Membuat perhatian Kaisar Hideki beralih seketika pada Perdana Menterinya itu.


"Saya juga setuju dengan usulan Perdana Menteri, Kaisar. Menurut saya pasukan Serigala Putih hanya tahu berlatih dan belum pernah berperang. Itu sudah menunjukkan sisi kekurangan dari pasukan mereka. Sedang pasukan Harimau Api telah berkali-kali memenangkan perang untuk kita." Ucap salah satu Gubernur pendukung Dotto.


"Perang kali ini harus dipersiapkan dengan baik sebab bertepatan dengan duel tahunan, Yang Mulia.

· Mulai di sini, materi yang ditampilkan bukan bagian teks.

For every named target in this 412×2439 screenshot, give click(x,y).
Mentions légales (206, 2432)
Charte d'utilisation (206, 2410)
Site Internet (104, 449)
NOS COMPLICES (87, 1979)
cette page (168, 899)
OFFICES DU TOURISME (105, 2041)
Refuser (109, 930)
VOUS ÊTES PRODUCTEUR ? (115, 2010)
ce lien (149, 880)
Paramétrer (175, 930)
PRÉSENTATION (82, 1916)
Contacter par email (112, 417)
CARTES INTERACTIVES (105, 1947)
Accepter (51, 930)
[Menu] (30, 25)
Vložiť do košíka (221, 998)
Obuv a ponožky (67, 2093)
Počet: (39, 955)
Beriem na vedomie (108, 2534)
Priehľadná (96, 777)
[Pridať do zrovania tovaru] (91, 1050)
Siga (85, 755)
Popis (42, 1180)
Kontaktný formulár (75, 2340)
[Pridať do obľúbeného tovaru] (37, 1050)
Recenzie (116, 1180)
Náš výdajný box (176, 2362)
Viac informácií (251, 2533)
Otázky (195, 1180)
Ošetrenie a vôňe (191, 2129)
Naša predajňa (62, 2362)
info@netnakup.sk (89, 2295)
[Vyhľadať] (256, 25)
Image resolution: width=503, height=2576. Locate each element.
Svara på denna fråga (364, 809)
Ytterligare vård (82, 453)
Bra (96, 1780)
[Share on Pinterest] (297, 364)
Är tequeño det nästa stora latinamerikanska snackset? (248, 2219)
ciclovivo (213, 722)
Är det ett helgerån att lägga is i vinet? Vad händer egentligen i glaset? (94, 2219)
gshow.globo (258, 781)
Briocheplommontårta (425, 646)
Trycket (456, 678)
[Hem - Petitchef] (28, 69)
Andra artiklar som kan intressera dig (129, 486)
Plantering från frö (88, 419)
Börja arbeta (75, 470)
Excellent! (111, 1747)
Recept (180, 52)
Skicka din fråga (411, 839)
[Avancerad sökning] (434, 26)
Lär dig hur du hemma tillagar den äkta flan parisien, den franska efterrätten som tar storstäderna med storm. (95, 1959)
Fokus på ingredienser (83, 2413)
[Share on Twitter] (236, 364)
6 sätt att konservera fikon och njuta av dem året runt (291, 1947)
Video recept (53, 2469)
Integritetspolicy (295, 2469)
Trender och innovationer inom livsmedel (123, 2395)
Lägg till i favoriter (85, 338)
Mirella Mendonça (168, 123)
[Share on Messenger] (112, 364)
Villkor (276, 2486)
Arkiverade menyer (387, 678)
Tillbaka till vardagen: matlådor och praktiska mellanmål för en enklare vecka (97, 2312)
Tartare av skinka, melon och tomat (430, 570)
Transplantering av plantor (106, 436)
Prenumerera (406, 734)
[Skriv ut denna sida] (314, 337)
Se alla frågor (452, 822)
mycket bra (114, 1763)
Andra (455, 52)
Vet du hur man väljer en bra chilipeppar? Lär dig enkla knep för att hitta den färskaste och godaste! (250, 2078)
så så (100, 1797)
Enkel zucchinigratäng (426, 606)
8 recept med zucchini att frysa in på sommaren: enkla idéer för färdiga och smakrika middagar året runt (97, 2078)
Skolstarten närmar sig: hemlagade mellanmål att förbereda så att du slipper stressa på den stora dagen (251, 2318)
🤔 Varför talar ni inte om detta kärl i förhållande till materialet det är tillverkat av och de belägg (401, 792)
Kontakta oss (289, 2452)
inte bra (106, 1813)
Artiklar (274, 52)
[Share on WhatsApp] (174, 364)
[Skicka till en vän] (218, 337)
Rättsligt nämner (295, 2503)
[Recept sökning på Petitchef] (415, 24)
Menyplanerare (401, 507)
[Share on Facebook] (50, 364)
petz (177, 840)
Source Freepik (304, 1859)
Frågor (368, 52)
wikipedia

Bagaimana mungkin juara kita ikut berperang dan meninggalkan kandangnya." Ucap Gubernur lain dengan nada sindiran yang tidak kentara -yang juga pendukung Dotto.


Kali ini bukan hanya Hideki yang diam mempertimbangkan, malah semua Menteri (khususnya kroni dari Dotto) telah setuju dari awal dengan usulan tersebut. Bahkan Noya juga ikut menyetujui usulan itu dengan senang hati. Membuat Daichi tidak bisa menyembunyikan wajah gelinya melihat perubahan suasana itu.


"Kita ambil suara, mana yang lebih pantas Serigala Putih atau Harimau Api?" Usul Daichi memberi solusi. Yang dengan sukses mendapatkan delikan tajam dari Noya.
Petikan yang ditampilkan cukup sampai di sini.